- DOCUMENT:
● ● ● ● ● ● ●

I had to chuckle as I plugged my phone back in and wiped it clean of the security guard's evidence-stockpile that he left behind. This whole ordeal was so ridiculous and drawn out that when it finally ended, I was just happy to bury it and move on...especially given my new "never-have-I-ever"trump card, "never have I ever seen a Malaysian homemade dirty movie".  
Date Published: May 04, 2011 - 3:00 pm


Working Out Difficult, Overrated


Working hard < Working smart
 I finally ran out of excuses. Any attempts to blame a lack of home base, a dearth of viable options, or lingering cost issues have faded...the stars have aligned and there is simply no reason why I can't go to the gym now.

After my half-baked attempts to work out in Sri Lanka failed miserably, I reduced my entire workout regimen to a handful of situps between swigs of ayurvedic tinctures that promised to make me skinny and healthy. Shockingly, the aged berry potion I purchased from the "doctor" in Kandy didn't magically make me lose 30 pounds as he promised, but I took the failure in stride...hell, even some roadside miracle tonics don't perform up to standards. But cmon, this was Sri Lanka after all, so I gave myself a free pass on fitness until I returned to civilization.

Friends of the blog may recall that as my time in South Asia wrapped up, I made a New Year's resolution to do 10,000 pushups in 2011. I wasn't about to let everyone down, so when I settled into my comfortably white-washed life in Geneva, I kept pace and am proud to report that I'm well on my way to meeting my goal by year's end. Sadly, however, I took this somewhat minor accomplishment as a sign that my body was improving itself despite the kilograms of falafel and gnocchi I was pumping in to it. As a reward, I gave up on even attempting to join a real gym or go running outside or anything silly like that. No, I was contempt to drink cheap Swiss pinot noir, crack out 50 up-downs and contentedly fry up some garlic for my "healthy" pasta dinners.

Sadly these blissfully excused days of laziness have drawn to a close. I've got a dresser and a shower to call my own, and there are plenty of cheap or even free work-out options in and around NYC. So finally this past week, armed with freshly washed gym shorts that had seen little action that hadn't involved watching Hulu from a desk chair over the past 8 months, I laced up the cross-trainers and hit the gym. 

And the second I hit the gym, it hit back. My back hurts. My legs hurt. My arms? Well they don't hurt that much but they certainly aren't at 100%. It turns out that doing almost no physical activity for three business quarters atrophied my body such that after just two days of diligent gym-going, I'm calling it off today so I can rest. Possibly also so I can take an ice bath. Alarmingly, despite 4 total hours of gym so far, I haven't seen the drastic physical transformation I had expected; nothing that a deliciously heavy pasta dinner can't cure though.

Today might be a loss but come rain or snow or sleet or shine, I'll be making a concerted effort to get my butt to the gym at least 3 times a week, hopefully even more than that. If nothing else it will seem like a nice way to feel productive while I fail time and again to get a job.
Date Published: Apr 28, 2011 - 1:00 pm


Off Of The Couches And Into The Streets!


Lego Rome wasn't built in a day
63 days.

● ● ● ● ● ● ●

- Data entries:
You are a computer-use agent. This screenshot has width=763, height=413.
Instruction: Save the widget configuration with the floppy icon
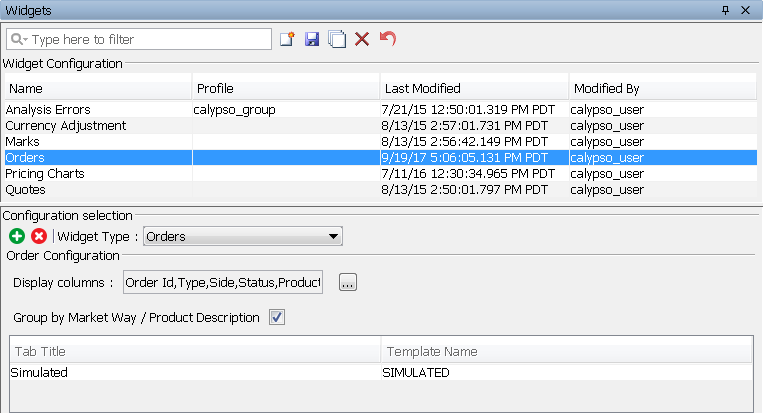coord(312,39)
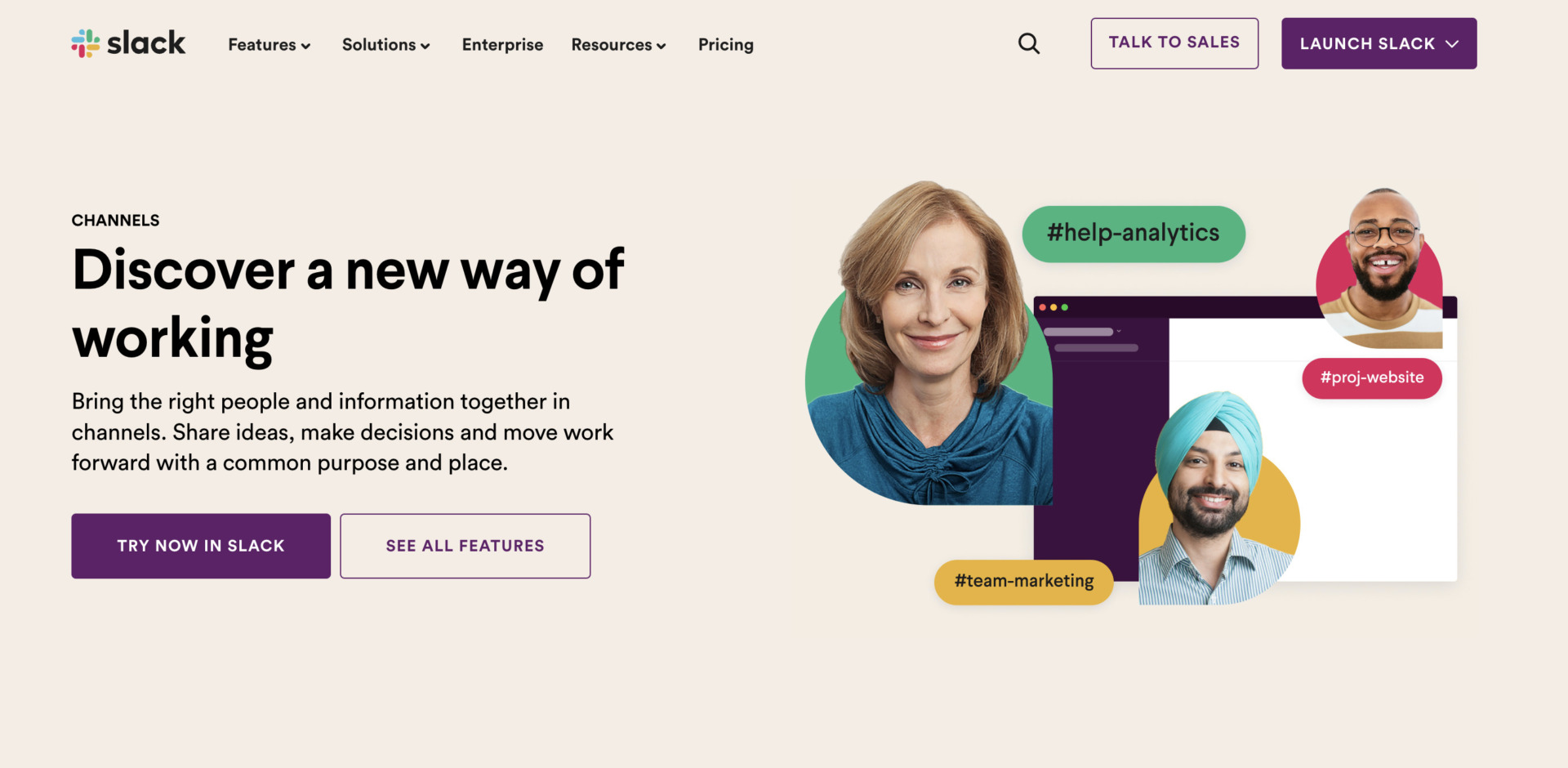Click the #team-marketing channel label

[1023, 582]
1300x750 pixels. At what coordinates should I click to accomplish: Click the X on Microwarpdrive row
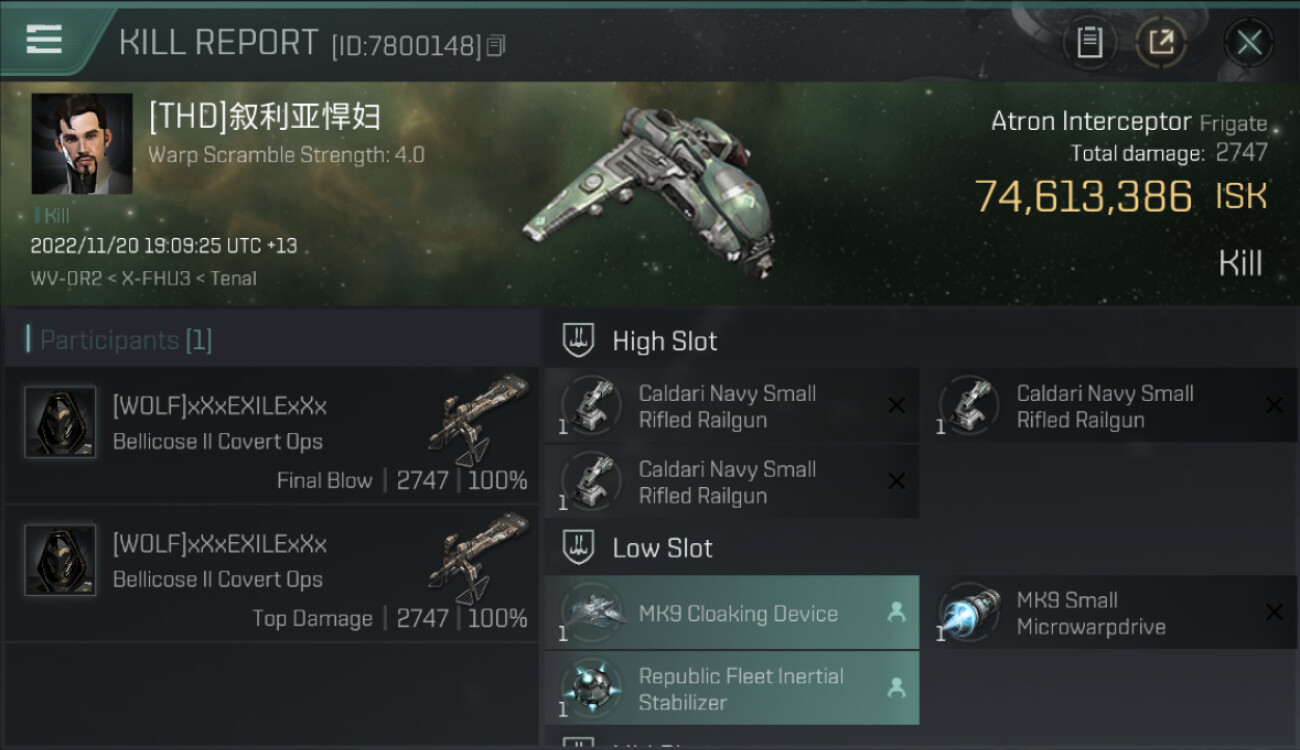click(x=1273, y=612)
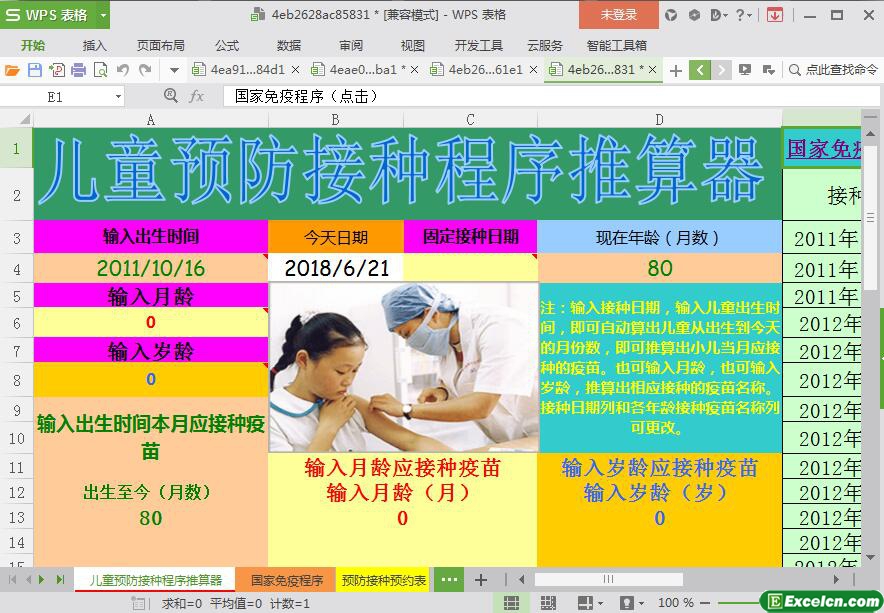884x613 pixels.
Task: Click the open folder icon in toolbar
Action: tap(12, 70)
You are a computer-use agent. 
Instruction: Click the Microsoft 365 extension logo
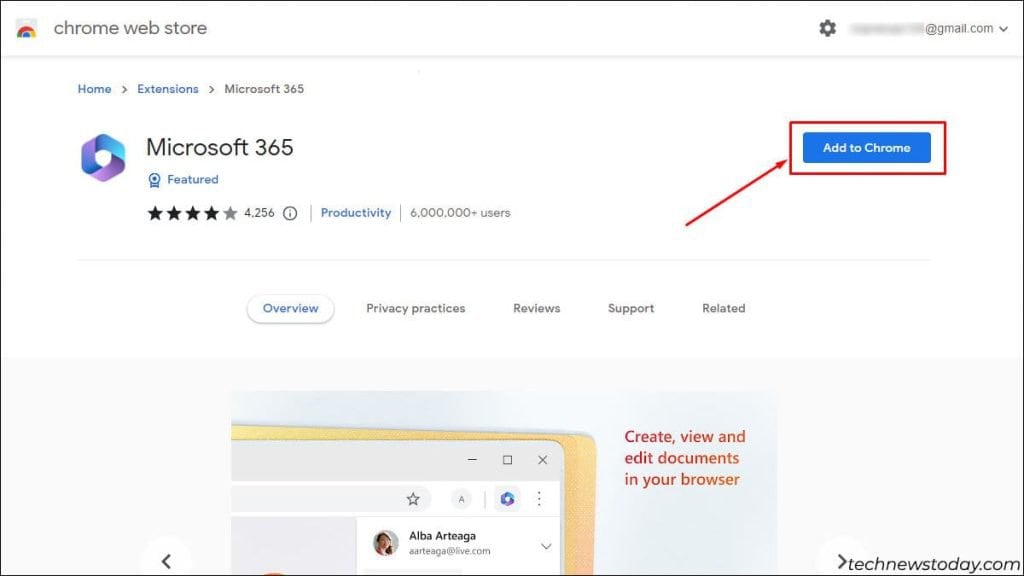103,158
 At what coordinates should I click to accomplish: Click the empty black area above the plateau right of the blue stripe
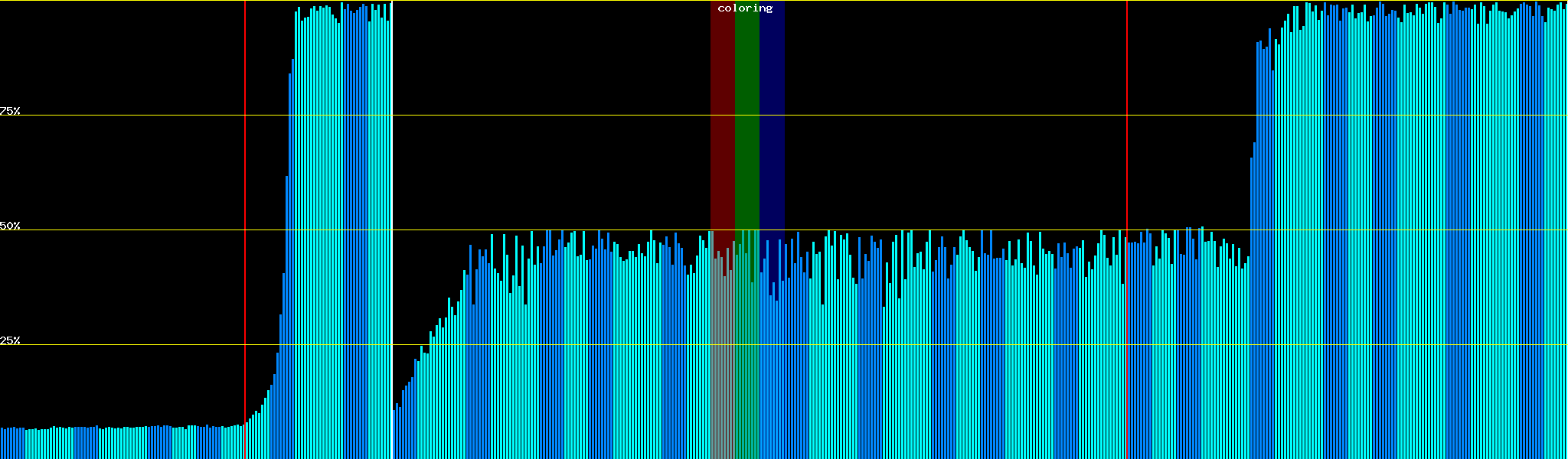[957, 115]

● ● ● ● ● ● ●

- LIST OF TASKS:
a) In the blog post about working out, can you give everything from "And the second" down to "to get a job." again, swapping "ice bath" for "cold shower"?
b) Can you write the next part of the travel blog, continuing after its last line?

- THE RESULTS:
a)
And the second I hit the gym, it hit back. My back hurts. My legs hurt. My arms? Well they don't hurt that much but they certainly aren't at 100%. It turns out that doing almost no physical activity for three business quarters atrophied my body such that after just two days of diligent gym-going, I'm calling it off today so I can rest. Possibly also so I can take an cold shower. Alarmingly, despite 4 total hours of gym so far, I haven't seen the drastic physical transformation I had expected; nothing that a deliciously heavy pasta dinner can't cure though.

Today might be a loss but come rain or snow or sleet or shine, I'll be making a concerted effort to get my butt to the gym at least 3 times a week, hopefully even more than that. If nothing else it will seem like a nice way to feel productive while I fail time and again to get a job.

b)
It took me 63 days, return date from Geneva to today, to actually get into a somewhat normal living situation and off of random people's couches. Granted, there were some mitigating factors at play that dragged out the process, including being unsure of my permanence in the country at first, the sudden nature of my leaving The Continent, and a complete lack of certitude as to my eventual landing spot. Any immediacy in settling on a sub-par sublet was eviscerated by the amazing reception I got from all my friends, many of whom offered me keys, room, and board, all at the low low price of the pleasure of my company. Without a reliable budget or even a geographic focus, I was truly forced to embrace the nomadic lifestyle of a couch surfing corporate wash-out, replete with rolling bag full of unlaundered clothes, constantly asking the world, "what's the wireless password here?" Truly, it was a harrowing process and the extremely long delay in landing a new sublet was due to a million outside factors beyond my control.

Either that or I'm just a lazy bastard. Personally I think it's the former, but I could feel murmurs rippling through the crowd that suspicions of the latter were fast crystallizing. I'm still recovering from the emotional and physical toll that my recent adventures took on me, soul and body, and I did myself few favors given my lifestyle in the two years leading up to fleeing society. Hell I barely remember the first 30 days after I got back, mostly due to exhaustion and needing to sleep for a week just to get back on my feet. I needed some time to slow things down, take stock, and rest before getting back to it. But 63 days??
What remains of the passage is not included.